2011-08-15

介子推 (宮城谷 昌光) を読む

介子推 (講談社文庫)

介子推は春秋時代の名君、晋の文公 (名を重耳) に仕えた賤臣です。ここで言う「賤臣」は貴族出の臣下ではなく庶民出の臣下だと思って下さい。

介子推の史実について知ることは少ないですが、確かなことが 3 つあります。1 つ目は、文公は即位する前に 19 年に渡る放浪の旅をするのですが、その旅に少ない臣下と附き従い、重耳 (後の文公) を輔けたこと。2 つ目は、文公から報いられることがなかったため世捨て人となり、後に文公が介子推に報いようと探すも見つけられなかったこと。3 つ目は、現在、介子推は神として祭られているということです。

介子推がいつ頃から重耳に仕えるようになったのかは不明。少くとも放浪の旅の前であることは確かなようです。実際の活躍となると謎に包まれているのが、春秋時代の世の常ですが、宮城谷さんの作成はこの介子推を鮮かに描き出しています。

若い頃、棒の修練に明け暮れた介子推。棒の達人となり、重耳に仕える介子推。暗殺者・閹楚の刃を幾度と退ける介子推。斉への道のりで食料の入手に奔走した介子推。斉に在っては太子昭の暗殺者らを瞬く間に撃退する介子推。特に閹楚との (重耳を含む他の臣下が知らない) 水面下での攻防は手に汗握るものがあります。

その分、自分の功を何も言わない介子推が何とももどかしく、重耳の許を去る姿が何とも悲しいです。

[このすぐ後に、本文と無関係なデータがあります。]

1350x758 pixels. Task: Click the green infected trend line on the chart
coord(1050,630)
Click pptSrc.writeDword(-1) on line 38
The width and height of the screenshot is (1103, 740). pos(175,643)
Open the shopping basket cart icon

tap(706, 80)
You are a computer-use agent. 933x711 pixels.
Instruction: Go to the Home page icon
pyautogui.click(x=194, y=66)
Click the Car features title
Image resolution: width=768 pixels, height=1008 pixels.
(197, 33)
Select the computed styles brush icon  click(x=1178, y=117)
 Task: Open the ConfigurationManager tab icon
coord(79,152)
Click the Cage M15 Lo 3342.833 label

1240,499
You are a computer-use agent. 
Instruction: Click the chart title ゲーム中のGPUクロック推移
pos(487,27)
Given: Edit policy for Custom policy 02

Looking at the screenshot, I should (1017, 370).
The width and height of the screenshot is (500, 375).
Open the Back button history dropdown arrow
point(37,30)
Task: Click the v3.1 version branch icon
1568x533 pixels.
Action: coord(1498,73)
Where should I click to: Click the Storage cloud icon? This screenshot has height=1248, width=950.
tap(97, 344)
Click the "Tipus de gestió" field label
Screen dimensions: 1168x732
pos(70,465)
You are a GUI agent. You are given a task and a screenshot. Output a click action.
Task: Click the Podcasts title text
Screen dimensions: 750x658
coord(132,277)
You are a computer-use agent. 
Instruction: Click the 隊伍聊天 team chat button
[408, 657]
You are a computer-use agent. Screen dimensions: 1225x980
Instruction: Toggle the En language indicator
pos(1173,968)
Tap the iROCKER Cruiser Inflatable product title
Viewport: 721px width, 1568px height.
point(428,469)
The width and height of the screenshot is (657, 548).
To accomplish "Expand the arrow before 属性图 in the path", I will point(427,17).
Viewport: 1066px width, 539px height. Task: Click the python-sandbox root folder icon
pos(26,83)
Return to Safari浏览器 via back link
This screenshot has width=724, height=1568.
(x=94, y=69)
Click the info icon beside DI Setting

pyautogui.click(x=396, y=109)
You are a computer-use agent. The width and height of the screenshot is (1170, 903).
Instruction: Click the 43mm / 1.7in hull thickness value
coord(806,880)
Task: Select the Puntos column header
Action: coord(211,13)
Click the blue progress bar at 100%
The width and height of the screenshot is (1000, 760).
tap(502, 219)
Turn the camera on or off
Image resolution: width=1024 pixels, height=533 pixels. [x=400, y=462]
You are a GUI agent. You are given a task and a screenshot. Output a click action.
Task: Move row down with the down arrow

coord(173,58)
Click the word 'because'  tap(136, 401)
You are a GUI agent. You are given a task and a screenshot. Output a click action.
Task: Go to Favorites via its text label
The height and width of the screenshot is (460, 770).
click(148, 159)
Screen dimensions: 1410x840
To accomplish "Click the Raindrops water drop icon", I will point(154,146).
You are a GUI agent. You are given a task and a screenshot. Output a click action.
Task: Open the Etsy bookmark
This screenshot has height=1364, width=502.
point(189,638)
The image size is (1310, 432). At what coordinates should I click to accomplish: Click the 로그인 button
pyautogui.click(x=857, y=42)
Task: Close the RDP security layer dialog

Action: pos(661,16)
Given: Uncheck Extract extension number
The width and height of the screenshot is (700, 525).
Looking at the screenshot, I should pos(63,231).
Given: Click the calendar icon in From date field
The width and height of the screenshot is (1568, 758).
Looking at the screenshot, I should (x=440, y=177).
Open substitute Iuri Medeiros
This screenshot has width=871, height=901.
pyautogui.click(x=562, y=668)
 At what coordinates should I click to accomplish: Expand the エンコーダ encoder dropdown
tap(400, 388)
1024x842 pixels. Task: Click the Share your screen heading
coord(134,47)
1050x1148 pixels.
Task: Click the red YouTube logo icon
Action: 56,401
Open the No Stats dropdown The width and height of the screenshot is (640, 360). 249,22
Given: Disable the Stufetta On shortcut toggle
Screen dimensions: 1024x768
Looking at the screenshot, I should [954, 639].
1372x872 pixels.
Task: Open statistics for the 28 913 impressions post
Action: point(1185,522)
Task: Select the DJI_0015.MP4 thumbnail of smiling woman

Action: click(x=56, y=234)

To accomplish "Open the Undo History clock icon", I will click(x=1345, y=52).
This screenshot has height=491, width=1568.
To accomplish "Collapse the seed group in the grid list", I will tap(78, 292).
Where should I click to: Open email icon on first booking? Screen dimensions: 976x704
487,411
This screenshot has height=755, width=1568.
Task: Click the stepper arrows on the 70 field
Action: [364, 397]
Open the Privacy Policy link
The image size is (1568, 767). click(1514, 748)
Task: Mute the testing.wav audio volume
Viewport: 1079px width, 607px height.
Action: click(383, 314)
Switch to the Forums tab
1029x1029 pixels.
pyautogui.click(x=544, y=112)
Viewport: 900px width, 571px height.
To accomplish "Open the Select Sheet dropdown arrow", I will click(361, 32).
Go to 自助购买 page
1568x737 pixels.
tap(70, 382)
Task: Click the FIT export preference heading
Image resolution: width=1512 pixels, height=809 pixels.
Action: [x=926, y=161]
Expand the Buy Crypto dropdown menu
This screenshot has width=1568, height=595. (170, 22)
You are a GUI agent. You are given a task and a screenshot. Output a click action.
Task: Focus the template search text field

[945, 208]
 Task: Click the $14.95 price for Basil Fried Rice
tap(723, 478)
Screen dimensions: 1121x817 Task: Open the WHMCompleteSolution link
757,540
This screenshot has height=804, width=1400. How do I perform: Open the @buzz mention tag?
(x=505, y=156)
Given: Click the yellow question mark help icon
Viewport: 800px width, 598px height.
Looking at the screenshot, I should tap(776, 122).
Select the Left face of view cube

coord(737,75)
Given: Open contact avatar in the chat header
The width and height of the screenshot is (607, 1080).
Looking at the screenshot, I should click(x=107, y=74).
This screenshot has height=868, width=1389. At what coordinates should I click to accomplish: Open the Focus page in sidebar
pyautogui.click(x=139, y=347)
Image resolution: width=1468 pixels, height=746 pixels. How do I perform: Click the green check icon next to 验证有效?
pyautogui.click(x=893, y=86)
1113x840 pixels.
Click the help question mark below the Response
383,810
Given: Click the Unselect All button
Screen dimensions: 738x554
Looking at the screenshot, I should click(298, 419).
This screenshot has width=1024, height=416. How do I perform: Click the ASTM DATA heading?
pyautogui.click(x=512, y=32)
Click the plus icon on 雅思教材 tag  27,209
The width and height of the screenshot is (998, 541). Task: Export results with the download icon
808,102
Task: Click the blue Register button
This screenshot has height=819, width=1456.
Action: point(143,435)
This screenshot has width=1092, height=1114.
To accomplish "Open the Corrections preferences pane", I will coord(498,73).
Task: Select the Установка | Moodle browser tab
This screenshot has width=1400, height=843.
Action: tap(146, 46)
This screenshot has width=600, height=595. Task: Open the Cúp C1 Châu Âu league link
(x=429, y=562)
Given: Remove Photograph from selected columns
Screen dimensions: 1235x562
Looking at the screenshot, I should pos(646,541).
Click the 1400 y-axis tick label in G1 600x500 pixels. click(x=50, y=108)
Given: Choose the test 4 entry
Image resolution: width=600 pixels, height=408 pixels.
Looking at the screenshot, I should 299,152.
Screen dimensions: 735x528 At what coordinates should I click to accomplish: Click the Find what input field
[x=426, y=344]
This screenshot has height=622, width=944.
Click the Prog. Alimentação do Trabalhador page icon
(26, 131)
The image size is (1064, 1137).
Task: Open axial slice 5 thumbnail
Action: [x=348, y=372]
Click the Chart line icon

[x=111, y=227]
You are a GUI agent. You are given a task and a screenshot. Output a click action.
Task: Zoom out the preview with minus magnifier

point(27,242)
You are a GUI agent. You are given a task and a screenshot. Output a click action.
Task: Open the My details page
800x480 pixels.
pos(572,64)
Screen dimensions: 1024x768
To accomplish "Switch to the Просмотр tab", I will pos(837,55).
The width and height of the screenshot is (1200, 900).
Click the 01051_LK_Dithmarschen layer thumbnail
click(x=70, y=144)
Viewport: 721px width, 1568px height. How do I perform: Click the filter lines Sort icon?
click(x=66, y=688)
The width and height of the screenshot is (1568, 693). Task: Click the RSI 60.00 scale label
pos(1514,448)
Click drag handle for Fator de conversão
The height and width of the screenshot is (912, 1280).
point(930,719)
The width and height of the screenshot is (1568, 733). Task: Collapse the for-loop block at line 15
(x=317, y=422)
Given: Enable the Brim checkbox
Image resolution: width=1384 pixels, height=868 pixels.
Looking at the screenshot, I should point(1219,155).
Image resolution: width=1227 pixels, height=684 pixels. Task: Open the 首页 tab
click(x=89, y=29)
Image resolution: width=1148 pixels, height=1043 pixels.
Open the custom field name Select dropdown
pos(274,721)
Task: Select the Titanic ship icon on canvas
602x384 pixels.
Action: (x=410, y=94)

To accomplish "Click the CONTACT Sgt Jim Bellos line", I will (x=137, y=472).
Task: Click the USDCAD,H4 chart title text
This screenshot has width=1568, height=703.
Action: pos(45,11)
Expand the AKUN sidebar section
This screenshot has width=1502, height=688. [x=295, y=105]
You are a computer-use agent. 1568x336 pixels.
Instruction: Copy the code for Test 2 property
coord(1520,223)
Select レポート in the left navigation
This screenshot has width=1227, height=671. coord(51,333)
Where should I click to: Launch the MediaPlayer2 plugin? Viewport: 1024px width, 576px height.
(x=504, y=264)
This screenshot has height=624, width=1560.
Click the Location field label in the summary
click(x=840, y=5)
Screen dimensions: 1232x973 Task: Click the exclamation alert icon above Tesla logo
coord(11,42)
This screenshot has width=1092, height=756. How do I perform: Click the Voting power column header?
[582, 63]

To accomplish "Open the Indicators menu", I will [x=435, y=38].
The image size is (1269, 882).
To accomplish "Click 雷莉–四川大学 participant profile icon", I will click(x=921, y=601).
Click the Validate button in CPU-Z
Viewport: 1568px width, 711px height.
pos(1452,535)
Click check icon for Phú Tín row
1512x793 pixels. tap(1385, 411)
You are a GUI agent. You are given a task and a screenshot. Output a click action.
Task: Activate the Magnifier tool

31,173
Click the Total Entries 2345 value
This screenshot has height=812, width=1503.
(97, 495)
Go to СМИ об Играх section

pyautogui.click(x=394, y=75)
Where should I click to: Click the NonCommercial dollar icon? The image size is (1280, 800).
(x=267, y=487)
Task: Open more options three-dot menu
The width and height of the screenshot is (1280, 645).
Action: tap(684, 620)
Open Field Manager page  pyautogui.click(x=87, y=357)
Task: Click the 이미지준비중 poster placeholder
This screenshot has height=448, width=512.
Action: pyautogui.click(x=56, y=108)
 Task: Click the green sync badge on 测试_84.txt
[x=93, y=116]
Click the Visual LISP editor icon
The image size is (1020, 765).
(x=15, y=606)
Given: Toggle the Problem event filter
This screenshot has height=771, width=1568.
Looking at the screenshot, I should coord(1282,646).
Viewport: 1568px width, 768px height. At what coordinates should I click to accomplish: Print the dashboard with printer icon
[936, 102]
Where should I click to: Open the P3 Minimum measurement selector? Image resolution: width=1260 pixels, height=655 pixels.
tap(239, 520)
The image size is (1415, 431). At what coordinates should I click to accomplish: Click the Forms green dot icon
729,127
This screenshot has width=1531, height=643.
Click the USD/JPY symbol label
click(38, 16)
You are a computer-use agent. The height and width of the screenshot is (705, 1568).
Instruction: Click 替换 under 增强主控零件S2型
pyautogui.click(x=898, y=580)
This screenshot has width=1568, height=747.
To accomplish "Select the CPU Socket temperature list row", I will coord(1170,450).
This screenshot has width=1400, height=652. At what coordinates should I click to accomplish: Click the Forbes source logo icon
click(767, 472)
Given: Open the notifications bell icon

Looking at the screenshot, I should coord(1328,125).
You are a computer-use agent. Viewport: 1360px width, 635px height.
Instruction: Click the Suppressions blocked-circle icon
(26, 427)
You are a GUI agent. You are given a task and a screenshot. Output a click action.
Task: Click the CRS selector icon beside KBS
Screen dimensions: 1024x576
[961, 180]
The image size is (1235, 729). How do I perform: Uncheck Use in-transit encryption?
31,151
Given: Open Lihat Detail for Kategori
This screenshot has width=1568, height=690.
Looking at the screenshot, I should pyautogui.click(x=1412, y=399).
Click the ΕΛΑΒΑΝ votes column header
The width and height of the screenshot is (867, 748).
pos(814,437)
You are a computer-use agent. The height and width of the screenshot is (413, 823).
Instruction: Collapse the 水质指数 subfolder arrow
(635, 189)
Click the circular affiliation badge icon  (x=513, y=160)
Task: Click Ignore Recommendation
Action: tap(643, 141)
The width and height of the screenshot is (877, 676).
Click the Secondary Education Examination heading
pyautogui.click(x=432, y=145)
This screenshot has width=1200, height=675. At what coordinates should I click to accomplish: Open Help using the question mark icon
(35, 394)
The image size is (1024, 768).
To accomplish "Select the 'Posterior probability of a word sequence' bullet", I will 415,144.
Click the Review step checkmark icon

読後感を言えば、同じ宮城谷さんの作品「重耳」の方が好きです。

それと、宮城谷作品は何かとつけて男女の情愛を物語にくっつけます。昔のハリウッドで伝記映画を作る時に、必ずヒロインと結び付けていたのと同じ手法ですね。その手法が成功している作品も多いですが、「介子推」に関しては失敗だと思います。清廉な介子推のイメージにも合いませんし、物語として無理が多かろうと思うのです。無理にヒロインなど創出せず、「重耳」と同じように実直な若者として描いてくれたら、もっと面白かったろうにと思います。